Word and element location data
——
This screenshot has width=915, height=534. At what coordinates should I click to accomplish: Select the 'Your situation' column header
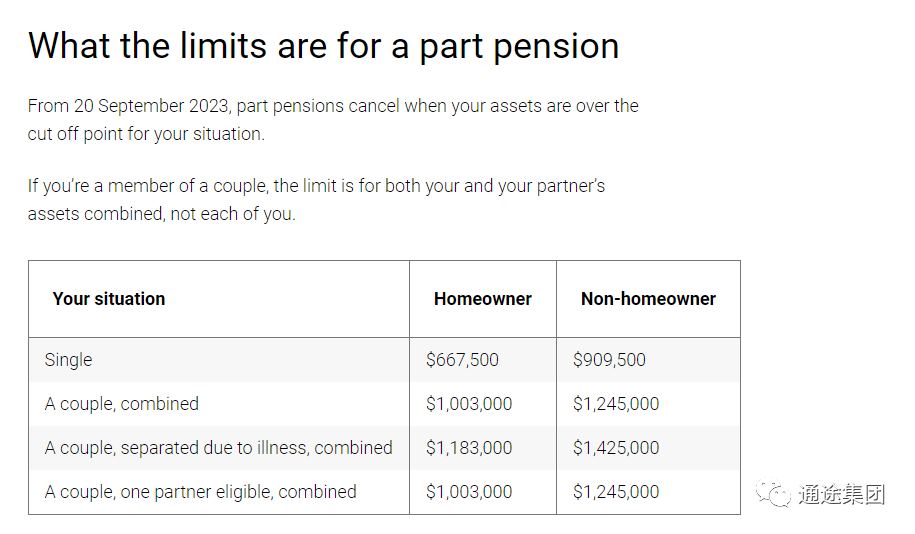click(109, 299)
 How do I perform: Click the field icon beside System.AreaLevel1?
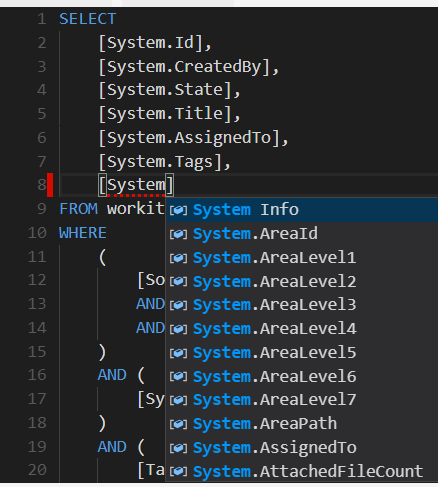[178, 258]
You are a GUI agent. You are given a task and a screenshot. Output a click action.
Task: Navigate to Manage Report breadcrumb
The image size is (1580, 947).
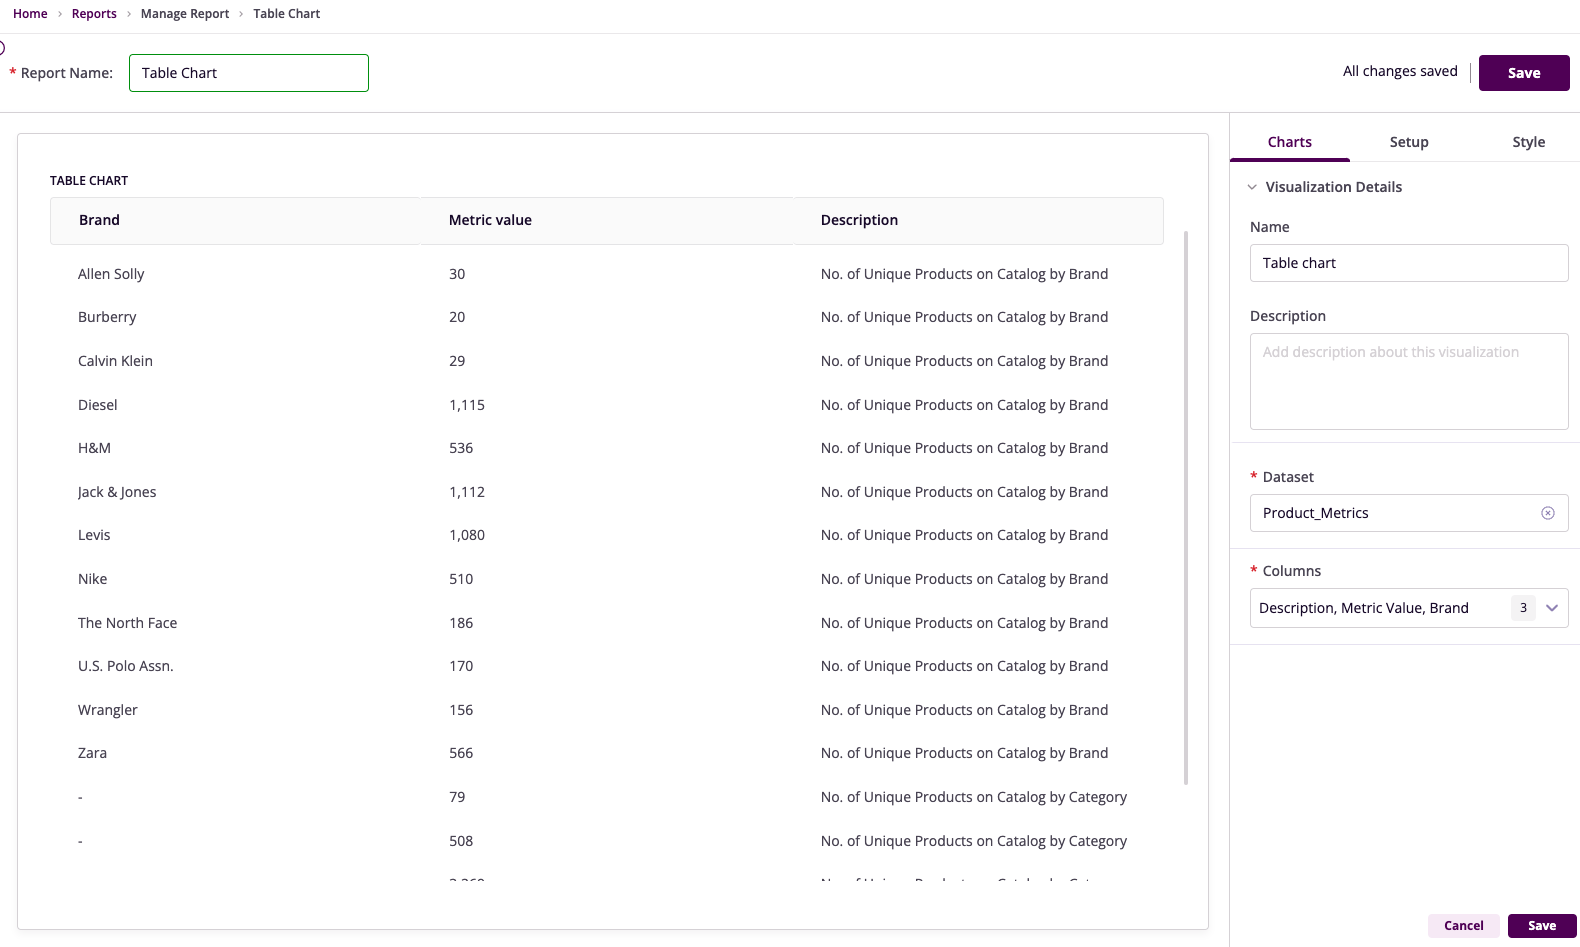click(185, 14)
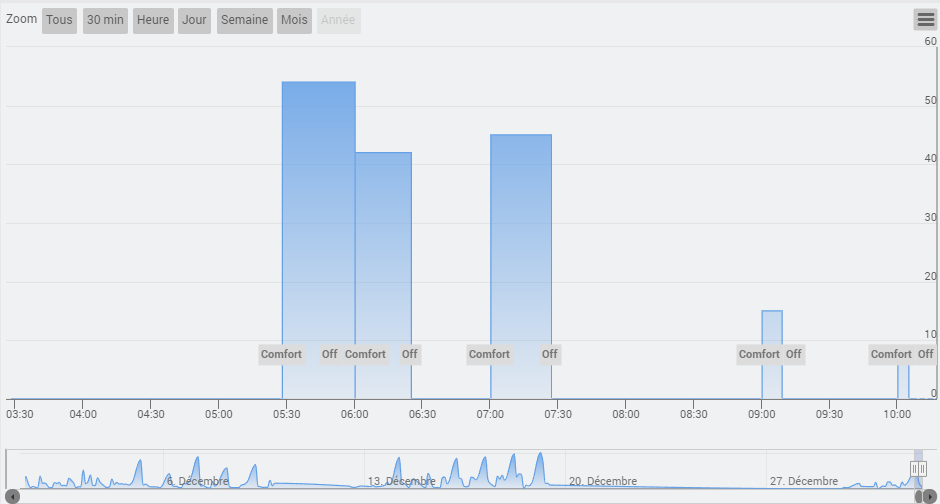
——
WRITTEN INSTRUCTION - Please locate every line in the records that contains the word "screenshot" and copy each one out in full.

SOLUTION FOR THIS EXERCISE -
This screenshot has width=915, height=534. At what coordinates should I click to accomplish: Select the 'Your situation' column header
You are a GUI agent. You are given a task and a screenshot. Output a click action.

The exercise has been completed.